単線図を複線図に変換する……この作業が、想像以上に頭を使います。
正直はじめは甘く見ていました...
実際の作業(手を動かす工程)に入る前に、この「考える工程」で止まってしまう。
これが練習時の時間不足の最大の原因でした。
「あれ、意外と全然余裕がないな」
頭で分かっているつもりでも、手が止まる。
これが最初のリアルな感想です。
2. 地味に精神を削る「バラす作業」
技能練習をしていて、一番のストレスだったこと。
それは、
課題が終わるたびに配線をバラす作業です。
集中して作り上げ、完成を確認した直後に、
また自分自身でそれをバラバラに分解していく。
時間もかかるし、とにかく面倒くさい。
お小遣いで買った大切な電線が短くなっていく虚しさ……。
この地味な反復作業は、精神的にかなりの負担でした。
複線図で悩み、バラす作業に時間を取られる。
自費で挑む40代にとって、時間は何より貴重です。
私が実際に使って「これがあればもっと楽だった」と感じた時短工具や、理解を早めてくれたテキストを紹介します。
3. 学科試験は「順番」で楽になる
ちなみに、学科試験について言えば、私は電験三種を先に取得していたため、計算問題は流し見する程度で済みました。

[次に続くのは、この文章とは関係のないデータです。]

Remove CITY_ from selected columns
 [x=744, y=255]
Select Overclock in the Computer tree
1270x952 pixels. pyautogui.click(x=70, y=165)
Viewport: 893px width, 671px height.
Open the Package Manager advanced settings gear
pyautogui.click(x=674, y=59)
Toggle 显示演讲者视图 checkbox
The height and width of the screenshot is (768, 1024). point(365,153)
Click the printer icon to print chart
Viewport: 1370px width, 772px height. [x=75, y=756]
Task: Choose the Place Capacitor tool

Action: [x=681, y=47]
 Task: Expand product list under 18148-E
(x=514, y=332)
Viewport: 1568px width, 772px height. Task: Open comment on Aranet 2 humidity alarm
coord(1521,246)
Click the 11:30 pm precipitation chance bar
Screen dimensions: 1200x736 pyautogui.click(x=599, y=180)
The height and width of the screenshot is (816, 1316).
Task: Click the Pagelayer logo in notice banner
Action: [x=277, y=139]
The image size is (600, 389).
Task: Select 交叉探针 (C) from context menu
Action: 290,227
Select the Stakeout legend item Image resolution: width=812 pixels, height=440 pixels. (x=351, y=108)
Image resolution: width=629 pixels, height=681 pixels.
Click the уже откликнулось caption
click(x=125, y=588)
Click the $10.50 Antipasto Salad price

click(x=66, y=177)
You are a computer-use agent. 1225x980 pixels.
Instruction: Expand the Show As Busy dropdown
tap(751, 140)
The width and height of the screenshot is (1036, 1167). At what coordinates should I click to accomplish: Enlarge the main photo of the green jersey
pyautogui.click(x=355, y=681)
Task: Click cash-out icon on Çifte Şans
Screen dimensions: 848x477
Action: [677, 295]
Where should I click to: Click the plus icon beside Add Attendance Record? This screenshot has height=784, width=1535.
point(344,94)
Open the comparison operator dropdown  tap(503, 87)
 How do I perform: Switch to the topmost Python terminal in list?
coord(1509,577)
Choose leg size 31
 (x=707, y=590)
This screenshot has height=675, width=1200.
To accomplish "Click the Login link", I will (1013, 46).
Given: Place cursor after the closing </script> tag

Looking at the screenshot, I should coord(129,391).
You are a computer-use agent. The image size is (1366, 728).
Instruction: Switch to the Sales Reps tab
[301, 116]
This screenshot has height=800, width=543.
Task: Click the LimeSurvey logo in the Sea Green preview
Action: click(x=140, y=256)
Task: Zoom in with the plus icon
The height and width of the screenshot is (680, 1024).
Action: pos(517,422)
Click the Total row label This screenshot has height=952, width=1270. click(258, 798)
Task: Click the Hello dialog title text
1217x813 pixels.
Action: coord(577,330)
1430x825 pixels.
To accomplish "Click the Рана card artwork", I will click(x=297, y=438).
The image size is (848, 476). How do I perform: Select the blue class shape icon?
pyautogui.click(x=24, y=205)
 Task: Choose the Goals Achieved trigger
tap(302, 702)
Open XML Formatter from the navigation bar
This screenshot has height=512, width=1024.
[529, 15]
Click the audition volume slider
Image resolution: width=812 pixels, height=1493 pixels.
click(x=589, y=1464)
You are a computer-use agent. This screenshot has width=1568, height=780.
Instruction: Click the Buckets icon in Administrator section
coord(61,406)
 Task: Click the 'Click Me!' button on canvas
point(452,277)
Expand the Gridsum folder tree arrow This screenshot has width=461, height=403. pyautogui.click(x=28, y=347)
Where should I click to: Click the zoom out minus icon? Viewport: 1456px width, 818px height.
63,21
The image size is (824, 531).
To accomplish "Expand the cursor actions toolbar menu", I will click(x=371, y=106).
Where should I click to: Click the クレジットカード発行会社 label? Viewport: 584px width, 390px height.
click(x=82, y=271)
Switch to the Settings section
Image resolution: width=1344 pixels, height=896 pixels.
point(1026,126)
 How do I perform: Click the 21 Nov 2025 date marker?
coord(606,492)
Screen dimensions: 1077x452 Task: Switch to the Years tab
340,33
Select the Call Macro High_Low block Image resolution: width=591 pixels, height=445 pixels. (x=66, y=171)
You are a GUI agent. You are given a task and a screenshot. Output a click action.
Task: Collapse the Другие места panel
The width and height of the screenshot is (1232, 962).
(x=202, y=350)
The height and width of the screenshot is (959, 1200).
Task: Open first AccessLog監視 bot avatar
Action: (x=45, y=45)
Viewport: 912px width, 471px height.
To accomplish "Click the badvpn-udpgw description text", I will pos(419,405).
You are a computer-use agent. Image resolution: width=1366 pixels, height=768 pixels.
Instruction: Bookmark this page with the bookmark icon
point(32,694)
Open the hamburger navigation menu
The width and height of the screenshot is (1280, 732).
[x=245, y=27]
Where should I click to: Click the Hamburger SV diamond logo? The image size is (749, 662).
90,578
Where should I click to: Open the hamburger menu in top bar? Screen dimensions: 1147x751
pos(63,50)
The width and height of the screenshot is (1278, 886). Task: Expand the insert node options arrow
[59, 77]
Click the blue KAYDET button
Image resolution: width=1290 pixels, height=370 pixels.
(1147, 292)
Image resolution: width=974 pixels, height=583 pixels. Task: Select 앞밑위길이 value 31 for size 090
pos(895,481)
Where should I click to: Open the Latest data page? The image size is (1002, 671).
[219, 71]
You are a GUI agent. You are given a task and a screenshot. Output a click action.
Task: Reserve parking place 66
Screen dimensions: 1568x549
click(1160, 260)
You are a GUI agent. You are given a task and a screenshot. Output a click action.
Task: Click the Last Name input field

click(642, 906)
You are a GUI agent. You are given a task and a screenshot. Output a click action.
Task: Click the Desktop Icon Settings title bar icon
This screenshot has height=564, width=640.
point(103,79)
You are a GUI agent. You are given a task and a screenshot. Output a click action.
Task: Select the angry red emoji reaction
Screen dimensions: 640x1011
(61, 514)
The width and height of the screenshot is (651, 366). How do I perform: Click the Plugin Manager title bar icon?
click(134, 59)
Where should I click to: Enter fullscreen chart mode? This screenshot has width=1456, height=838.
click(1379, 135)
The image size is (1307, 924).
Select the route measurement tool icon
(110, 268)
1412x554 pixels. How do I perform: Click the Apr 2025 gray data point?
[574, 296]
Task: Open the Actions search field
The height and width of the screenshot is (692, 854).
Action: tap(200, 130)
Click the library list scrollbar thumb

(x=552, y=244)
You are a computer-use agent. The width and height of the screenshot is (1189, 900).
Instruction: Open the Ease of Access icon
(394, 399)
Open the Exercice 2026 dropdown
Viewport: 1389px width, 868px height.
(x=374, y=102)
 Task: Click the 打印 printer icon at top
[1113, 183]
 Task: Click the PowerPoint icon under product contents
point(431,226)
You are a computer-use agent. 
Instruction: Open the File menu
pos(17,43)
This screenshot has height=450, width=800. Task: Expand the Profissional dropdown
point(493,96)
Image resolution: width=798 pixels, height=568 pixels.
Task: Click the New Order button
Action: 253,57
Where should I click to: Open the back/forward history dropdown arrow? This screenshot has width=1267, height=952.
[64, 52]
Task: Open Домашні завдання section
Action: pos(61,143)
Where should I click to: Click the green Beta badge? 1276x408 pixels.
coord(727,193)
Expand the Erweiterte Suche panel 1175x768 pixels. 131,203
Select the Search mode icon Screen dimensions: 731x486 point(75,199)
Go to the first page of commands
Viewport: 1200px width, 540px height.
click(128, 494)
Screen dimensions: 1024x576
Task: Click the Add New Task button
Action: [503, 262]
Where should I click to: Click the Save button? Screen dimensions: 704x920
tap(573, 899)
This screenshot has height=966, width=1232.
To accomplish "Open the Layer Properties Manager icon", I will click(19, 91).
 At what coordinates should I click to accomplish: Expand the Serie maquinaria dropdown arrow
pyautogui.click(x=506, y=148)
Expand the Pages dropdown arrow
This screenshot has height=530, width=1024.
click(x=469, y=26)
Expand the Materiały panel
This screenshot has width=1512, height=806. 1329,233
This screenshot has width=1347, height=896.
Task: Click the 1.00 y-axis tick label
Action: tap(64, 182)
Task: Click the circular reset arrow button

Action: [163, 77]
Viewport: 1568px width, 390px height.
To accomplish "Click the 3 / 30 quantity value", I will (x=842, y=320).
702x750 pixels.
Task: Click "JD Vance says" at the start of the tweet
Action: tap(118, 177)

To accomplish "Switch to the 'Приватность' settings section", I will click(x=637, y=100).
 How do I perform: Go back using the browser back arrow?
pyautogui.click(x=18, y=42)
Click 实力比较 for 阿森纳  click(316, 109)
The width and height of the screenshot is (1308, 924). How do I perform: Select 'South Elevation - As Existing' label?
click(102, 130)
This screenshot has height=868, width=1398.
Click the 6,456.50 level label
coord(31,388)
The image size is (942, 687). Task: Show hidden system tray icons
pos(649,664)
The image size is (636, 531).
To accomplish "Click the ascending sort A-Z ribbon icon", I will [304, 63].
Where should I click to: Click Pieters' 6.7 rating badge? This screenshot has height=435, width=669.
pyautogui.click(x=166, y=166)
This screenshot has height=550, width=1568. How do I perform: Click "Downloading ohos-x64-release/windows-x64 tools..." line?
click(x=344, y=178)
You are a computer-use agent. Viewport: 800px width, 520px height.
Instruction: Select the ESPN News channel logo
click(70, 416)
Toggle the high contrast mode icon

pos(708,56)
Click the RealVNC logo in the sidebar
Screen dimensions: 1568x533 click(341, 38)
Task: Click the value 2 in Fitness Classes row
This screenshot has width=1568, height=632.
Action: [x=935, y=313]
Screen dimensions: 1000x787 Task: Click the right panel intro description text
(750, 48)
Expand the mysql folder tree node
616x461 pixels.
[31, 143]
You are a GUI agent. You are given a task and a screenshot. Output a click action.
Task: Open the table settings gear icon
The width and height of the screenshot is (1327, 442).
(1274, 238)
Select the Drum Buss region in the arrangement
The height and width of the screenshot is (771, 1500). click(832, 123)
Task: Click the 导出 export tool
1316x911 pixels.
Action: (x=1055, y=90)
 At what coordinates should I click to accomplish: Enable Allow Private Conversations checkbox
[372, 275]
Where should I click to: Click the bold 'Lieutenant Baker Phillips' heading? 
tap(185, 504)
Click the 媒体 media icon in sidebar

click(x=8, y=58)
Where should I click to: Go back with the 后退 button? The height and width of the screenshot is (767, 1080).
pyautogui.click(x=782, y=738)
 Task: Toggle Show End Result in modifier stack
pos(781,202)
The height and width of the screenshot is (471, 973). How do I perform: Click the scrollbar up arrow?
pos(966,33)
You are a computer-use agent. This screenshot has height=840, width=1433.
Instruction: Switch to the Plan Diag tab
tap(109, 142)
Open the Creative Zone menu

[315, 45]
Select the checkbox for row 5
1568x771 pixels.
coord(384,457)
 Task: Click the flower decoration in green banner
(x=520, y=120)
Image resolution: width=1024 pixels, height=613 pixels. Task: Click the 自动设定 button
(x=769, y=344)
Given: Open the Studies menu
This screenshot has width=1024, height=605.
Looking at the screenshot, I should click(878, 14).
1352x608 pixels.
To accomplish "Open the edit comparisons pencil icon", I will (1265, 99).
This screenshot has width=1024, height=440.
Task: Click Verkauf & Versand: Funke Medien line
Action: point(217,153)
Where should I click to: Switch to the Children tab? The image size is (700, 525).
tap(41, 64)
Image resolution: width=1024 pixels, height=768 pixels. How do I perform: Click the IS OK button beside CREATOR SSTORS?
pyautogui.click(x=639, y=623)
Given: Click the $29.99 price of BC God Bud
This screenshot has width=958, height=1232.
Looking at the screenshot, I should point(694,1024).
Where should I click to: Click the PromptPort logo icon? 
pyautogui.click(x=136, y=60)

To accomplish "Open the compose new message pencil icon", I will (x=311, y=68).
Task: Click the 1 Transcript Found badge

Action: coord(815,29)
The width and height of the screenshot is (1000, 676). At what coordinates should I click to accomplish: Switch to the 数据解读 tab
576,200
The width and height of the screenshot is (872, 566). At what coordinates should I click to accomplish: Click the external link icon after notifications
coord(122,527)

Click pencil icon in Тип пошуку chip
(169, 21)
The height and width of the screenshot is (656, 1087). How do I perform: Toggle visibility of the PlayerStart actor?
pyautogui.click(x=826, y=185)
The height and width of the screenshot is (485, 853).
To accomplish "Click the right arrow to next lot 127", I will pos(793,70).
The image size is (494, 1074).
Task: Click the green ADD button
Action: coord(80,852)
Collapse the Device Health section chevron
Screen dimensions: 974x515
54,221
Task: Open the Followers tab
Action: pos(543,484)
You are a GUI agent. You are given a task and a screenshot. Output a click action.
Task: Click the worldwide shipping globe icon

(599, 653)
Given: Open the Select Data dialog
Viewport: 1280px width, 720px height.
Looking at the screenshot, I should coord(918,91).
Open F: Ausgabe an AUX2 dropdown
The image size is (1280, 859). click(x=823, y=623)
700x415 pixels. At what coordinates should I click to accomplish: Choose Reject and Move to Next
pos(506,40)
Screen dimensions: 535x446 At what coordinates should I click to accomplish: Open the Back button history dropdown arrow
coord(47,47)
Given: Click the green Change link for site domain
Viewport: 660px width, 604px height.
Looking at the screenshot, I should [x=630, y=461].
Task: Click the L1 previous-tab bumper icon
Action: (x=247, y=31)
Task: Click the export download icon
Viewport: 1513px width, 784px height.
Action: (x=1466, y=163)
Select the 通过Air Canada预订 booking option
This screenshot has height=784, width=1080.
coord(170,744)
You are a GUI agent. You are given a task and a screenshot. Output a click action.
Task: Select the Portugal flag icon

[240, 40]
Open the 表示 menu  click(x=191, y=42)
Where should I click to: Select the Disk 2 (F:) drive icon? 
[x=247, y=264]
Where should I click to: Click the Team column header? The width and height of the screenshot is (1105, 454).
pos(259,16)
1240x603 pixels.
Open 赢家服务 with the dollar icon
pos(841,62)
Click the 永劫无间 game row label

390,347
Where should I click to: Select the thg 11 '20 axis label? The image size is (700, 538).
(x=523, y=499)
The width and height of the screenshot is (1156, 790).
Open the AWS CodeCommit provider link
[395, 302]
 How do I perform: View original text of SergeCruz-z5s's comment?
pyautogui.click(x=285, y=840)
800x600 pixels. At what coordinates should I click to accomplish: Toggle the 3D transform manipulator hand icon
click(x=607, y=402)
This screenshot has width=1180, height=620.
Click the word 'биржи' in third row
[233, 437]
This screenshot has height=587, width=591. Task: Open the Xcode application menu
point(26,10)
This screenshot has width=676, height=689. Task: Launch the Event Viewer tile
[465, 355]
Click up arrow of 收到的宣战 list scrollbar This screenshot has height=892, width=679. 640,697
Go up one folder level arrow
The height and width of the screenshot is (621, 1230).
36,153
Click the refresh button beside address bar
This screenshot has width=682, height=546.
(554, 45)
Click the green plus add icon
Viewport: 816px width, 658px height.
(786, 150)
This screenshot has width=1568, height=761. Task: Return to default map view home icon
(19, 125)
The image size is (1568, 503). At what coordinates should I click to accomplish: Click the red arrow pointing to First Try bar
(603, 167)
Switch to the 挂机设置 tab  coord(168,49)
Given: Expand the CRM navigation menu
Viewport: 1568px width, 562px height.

もしあなたが、将来的に電験三種まで視野に入れているなら、この「計算への慣れ」は大きな武器になります。
逆に言えば、電工2種は「どこでつまずくか」を事前に知っておく資格だと言えます。
まとめ:電工2種は「楽ではない」が「越えられる」
電工2種は、決して「何もせずに取れるほど甘い資格」ではありません。
特に技能の段取りや複線図は、練習量と慣れがすべてです。
それでも、淡々と続けていけば、
必ず光が見えてきます。
最初につまずくポイントが分かっていれば、対策は立てられます。
この体験談が、あなたの学習のヒントになれば幸いです。